We dismounted at the bottom of the hill below the vet check and hand walked them in. I was in some serious pain. All that water need a new home! Not pleasant to trot or walk! I got my in time, pulled Sasha's saddle and zipped to the nearest porta potty.

When Dr. Kay checked Sasha, I told her I was worried about Sasha's muscles. She asked why. I told her a reluctance to trot downhill. I thought it was more a motivational thing as she didn't start being slightly hesitant to go downhill (she would try to turn around instead) until she decided we were going the wrong way, but this is a tough ride with lots of elevation changes, so I wanted the vet to look.

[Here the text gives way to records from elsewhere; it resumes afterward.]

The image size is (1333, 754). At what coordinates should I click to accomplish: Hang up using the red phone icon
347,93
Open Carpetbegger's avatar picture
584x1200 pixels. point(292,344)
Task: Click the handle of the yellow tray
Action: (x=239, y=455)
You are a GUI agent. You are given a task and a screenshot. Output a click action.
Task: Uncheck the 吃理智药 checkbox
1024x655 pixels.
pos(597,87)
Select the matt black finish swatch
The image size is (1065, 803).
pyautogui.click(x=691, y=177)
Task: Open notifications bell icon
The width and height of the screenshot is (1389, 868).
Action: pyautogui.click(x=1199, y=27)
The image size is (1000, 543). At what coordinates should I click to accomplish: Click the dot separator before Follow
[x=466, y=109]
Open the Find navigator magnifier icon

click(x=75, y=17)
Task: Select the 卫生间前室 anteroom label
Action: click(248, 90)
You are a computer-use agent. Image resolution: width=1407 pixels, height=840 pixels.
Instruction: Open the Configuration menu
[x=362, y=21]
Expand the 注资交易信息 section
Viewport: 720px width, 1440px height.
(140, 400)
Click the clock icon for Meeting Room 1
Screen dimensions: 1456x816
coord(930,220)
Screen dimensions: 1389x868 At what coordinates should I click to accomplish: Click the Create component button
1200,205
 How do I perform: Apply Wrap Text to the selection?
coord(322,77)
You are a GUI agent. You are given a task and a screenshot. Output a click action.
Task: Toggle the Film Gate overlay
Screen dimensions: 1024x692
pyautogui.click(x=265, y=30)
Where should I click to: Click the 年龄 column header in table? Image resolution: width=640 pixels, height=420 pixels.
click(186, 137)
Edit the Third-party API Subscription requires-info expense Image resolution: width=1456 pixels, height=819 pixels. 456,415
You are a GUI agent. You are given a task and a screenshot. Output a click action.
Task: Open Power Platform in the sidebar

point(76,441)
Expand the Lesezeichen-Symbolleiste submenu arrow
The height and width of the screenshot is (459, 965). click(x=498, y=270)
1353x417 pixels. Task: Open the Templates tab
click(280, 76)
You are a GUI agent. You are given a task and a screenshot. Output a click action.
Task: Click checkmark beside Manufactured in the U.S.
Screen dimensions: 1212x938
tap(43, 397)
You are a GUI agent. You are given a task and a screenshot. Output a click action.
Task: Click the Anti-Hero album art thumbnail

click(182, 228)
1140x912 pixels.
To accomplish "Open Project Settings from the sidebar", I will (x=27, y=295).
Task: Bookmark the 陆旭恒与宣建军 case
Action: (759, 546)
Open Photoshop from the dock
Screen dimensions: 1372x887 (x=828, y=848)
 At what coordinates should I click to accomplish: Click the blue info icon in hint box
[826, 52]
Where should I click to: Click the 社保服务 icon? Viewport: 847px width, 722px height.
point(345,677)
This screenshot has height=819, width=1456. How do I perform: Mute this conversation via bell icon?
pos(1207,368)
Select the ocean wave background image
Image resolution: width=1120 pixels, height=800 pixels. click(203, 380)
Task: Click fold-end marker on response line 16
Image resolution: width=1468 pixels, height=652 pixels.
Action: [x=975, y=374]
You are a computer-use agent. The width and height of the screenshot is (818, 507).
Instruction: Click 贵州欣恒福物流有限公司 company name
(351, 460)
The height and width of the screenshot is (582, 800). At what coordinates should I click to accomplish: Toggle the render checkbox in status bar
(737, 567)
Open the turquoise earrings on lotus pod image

Dr. Kay was great and paid special attention to her gait and her muscling. She gave Sasha a B on impulsion and attitude, but couldn't find anything to indicate muscle issues. She advised to go careful and hop off on the downhills if I still felt there was a problem.

We had the perfect vet check set up!

The rest of the hold sped by with me swapping the dirty saddle pad for a fresh clean one, packing things up, as much as I thought I could and cramming another peanut butter and jelly sandwich down my throat.

Loop 3

This time we went out 3 minutes past our out time. So we lost 9 total minutes from me being late on the out time. Normally this isn't a big deal and I still didn't think it was a problem. We had 3 hours and 20 minutes to make the return trip to camp. We had done the first loop in 2 hours 40 minutes, so I thought we had plenty of time.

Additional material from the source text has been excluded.